Да, борщ был на высоте кулинарного искусства повара, очень вкусный, и даже было жаль, что тарелка была не столь глубокая, как гусятница, а только разожгла волчий аппетит у людей, не евших горячего и жидкого двое суток, а кое-кто и еще дольше. Наверное, приятно смотреть на дело своих рук, когда видишь проголодавшихся мужиков уплетающих приготовленный тобою борщ за обе щеки, – это повариха с улыбкой наблюдала за нами, высунувшись из раздаточного окна.
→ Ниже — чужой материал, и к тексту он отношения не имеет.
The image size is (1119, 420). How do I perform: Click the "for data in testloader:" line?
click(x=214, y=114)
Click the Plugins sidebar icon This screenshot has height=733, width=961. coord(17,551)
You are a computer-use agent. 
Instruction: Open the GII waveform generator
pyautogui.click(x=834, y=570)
Незаметно подошёл наш официант и, извинившись, сказал:

– Вы заказывали жареную рыбу с гарниром, но мы хотим предложить вам нечто другое, более интересное!

У Генриха уши сразу стали торчком, как у ушастого фенька, и, быстро всё пересчитав и умножив на пятерых, спросил:

– А насколько больше это будет выглядеть в финансовом измерении?
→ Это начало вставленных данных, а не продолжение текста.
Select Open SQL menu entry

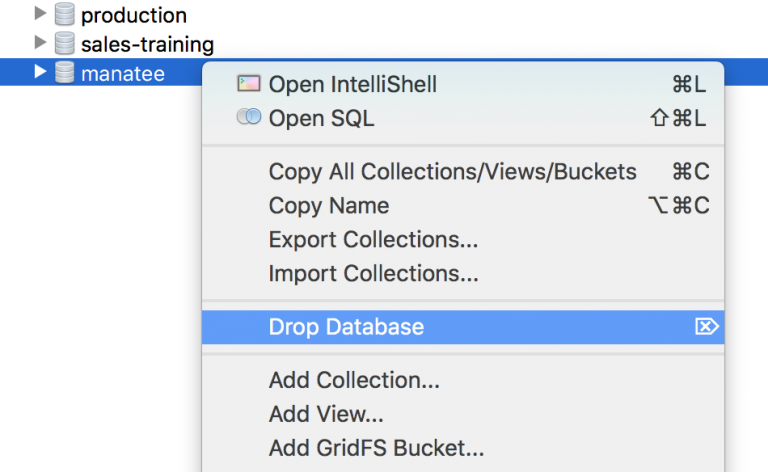321,119
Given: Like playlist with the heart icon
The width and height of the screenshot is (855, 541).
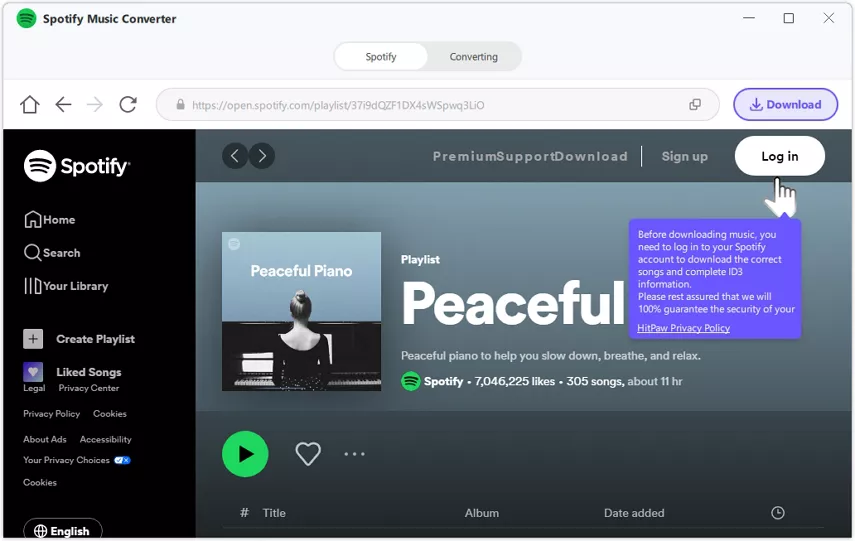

– Стоимость будет даже чуть меньше, и мы вместо чая предлагаем вам по стакану кефира. И поверьте, что это будет гораздо вкуснее. Только чуть-чуть подождите!

Против этого предложения Генрих, конечно, не возражал, но уже включённые вкусовые рецепторы были настроены на жареную рыбу, и ему было трудно переключиться на что-то неизвестное. А мне даже стало интересно, что же они хотят предложить нам такое, если даже самостоятельно решили изменить наш заказ?

Генрих вопросительно смотрел на меня, и мне ничего не оставалось, как поднять свои плечи к ушам и развести в стороны руки.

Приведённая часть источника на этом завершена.